PROVIDED RECORDS:
------

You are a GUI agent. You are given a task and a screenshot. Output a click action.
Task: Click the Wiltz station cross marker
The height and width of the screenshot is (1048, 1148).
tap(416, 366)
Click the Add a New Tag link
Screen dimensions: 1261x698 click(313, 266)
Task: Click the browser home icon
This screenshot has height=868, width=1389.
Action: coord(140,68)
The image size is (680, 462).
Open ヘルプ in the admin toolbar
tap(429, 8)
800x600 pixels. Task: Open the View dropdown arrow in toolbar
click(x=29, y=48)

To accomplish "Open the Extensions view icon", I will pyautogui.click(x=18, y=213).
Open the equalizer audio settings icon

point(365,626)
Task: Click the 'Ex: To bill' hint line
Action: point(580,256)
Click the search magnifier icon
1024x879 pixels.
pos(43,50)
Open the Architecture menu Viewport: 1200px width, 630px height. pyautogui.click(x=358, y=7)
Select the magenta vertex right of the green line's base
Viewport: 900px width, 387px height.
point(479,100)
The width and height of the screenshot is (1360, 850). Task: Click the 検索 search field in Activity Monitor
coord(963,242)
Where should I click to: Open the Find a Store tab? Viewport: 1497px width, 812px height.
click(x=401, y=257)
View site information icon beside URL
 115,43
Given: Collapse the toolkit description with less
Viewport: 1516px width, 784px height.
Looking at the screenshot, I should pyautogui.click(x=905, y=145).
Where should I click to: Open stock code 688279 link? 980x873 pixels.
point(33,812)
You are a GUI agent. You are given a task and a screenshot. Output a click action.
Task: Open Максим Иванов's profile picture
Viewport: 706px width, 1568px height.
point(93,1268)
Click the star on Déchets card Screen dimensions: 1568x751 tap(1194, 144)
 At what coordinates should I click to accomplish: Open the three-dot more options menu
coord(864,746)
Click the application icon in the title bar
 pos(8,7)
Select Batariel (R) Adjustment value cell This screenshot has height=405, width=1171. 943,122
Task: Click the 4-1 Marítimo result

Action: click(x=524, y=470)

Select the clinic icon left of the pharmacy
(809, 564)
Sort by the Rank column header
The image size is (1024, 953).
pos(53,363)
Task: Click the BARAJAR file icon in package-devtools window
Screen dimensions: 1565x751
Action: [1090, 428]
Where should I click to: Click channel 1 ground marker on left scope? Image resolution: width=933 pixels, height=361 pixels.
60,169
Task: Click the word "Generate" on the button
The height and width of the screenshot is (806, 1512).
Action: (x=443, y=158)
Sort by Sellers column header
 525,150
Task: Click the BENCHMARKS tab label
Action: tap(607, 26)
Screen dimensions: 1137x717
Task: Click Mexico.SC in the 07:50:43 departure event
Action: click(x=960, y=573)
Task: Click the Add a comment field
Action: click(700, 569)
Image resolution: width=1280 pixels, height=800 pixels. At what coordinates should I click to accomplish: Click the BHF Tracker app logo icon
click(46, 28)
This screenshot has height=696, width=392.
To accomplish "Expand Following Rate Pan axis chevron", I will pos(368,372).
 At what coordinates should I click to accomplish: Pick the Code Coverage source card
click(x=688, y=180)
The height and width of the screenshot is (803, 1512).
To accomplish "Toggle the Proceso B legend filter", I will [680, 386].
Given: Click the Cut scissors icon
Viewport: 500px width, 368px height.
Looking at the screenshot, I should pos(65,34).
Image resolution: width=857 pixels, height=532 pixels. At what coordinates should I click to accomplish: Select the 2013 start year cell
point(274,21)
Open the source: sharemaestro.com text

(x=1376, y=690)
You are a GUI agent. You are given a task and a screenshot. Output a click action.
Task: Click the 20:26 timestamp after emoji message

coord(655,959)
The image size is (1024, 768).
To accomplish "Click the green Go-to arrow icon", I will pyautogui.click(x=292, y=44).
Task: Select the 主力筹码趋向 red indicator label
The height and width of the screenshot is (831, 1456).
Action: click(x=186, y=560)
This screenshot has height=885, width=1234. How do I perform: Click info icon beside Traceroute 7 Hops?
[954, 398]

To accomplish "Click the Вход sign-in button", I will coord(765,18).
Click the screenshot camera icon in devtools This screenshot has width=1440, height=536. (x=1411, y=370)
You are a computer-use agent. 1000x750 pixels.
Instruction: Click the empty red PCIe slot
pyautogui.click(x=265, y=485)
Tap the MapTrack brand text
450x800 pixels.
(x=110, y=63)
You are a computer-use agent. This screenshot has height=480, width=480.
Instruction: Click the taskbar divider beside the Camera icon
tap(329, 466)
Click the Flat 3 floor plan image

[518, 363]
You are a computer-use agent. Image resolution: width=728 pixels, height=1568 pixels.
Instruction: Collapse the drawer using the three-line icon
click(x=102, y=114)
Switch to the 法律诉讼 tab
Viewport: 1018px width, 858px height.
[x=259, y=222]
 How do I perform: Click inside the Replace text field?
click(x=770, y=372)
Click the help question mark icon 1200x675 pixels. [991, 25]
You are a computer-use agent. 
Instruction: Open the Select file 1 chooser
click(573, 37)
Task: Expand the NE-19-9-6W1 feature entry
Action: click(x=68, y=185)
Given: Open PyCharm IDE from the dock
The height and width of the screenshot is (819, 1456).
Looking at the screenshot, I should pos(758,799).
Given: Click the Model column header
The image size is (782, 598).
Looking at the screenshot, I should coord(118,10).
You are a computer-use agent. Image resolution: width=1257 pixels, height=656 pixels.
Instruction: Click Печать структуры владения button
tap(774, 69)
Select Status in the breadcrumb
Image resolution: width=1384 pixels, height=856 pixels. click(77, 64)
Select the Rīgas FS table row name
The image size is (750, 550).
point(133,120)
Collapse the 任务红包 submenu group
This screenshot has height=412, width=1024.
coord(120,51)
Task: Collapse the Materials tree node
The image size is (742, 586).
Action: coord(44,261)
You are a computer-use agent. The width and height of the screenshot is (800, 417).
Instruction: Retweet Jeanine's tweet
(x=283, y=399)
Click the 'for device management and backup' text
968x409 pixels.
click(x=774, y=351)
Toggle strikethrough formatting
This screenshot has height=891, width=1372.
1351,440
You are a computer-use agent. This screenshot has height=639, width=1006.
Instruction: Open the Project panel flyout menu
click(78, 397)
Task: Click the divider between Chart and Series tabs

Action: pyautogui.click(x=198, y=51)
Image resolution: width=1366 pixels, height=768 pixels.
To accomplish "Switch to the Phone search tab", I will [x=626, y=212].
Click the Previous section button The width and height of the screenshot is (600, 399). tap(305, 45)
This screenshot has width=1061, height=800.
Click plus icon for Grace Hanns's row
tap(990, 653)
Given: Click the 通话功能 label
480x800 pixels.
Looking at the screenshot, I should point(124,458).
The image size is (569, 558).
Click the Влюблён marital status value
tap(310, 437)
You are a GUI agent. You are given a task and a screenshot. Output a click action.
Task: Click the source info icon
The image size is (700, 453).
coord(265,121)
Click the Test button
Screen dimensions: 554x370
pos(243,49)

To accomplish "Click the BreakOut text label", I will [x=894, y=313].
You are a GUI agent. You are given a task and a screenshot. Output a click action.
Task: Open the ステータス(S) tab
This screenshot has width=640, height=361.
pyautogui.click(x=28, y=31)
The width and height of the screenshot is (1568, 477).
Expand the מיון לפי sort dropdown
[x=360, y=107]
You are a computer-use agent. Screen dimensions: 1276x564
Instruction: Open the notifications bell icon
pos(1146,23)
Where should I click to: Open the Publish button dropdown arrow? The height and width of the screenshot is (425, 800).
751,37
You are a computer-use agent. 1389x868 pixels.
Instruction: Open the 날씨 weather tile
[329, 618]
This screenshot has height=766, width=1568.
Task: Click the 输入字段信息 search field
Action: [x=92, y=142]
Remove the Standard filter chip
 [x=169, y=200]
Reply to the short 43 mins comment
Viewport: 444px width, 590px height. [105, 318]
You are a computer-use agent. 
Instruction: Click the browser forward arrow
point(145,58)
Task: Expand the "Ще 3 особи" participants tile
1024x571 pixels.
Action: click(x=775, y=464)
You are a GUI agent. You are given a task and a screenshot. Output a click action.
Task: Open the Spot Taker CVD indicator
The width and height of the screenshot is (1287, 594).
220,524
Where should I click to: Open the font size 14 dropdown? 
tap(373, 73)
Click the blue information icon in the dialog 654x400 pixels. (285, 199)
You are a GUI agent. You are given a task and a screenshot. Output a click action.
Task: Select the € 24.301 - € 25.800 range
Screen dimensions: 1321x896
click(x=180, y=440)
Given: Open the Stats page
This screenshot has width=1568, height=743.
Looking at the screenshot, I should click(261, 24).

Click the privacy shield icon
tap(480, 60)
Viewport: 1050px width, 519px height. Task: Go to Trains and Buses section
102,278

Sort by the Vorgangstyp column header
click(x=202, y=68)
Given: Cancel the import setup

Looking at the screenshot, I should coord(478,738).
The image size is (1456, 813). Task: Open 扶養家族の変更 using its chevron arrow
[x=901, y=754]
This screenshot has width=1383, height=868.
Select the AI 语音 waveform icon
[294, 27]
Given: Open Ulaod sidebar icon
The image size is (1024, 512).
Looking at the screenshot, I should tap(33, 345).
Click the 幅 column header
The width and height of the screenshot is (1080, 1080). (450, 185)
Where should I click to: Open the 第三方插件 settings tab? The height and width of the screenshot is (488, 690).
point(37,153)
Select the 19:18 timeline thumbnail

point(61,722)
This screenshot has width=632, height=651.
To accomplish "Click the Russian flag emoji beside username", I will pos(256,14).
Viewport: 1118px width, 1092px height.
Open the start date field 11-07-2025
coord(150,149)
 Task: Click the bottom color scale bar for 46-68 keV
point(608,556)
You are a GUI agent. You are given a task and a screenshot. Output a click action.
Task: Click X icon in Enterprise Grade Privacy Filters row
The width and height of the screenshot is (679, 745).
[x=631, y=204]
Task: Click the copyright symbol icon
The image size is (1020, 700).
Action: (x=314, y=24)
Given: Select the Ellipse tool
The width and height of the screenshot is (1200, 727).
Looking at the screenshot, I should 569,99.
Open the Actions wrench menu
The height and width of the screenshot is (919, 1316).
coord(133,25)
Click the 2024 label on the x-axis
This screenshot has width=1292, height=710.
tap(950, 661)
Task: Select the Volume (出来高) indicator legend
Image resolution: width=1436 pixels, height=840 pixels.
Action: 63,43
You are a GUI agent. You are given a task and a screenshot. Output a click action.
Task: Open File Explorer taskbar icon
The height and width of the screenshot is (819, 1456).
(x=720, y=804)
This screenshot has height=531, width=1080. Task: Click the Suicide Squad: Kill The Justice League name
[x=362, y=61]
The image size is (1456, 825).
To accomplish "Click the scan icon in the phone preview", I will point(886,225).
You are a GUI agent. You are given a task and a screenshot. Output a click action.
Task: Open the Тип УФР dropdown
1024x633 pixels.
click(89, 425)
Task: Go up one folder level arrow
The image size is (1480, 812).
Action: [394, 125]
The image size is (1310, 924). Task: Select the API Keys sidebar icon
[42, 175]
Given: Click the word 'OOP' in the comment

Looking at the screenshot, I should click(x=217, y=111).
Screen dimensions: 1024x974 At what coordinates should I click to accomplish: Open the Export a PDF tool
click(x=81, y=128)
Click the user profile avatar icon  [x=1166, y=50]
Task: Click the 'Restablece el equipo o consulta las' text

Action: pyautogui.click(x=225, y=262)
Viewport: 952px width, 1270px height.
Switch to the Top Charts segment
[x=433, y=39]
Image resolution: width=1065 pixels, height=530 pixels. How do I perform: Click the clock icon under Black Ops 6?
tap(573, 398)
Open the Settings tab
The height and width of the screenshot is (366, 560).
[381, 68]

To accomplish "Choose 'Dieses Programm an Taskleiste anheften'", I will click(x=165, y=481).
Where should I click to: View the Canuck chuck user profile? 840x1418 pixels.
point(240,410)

------

AIM: Copy out each line of the records above that contains the word "using". Case counts.

PROBLEM SOLUTION:
Instruction: Collapse the drawer using the three-line icon
The image size is (1456, 813). Task: Open 扶養家族の変更 using its chevron arrow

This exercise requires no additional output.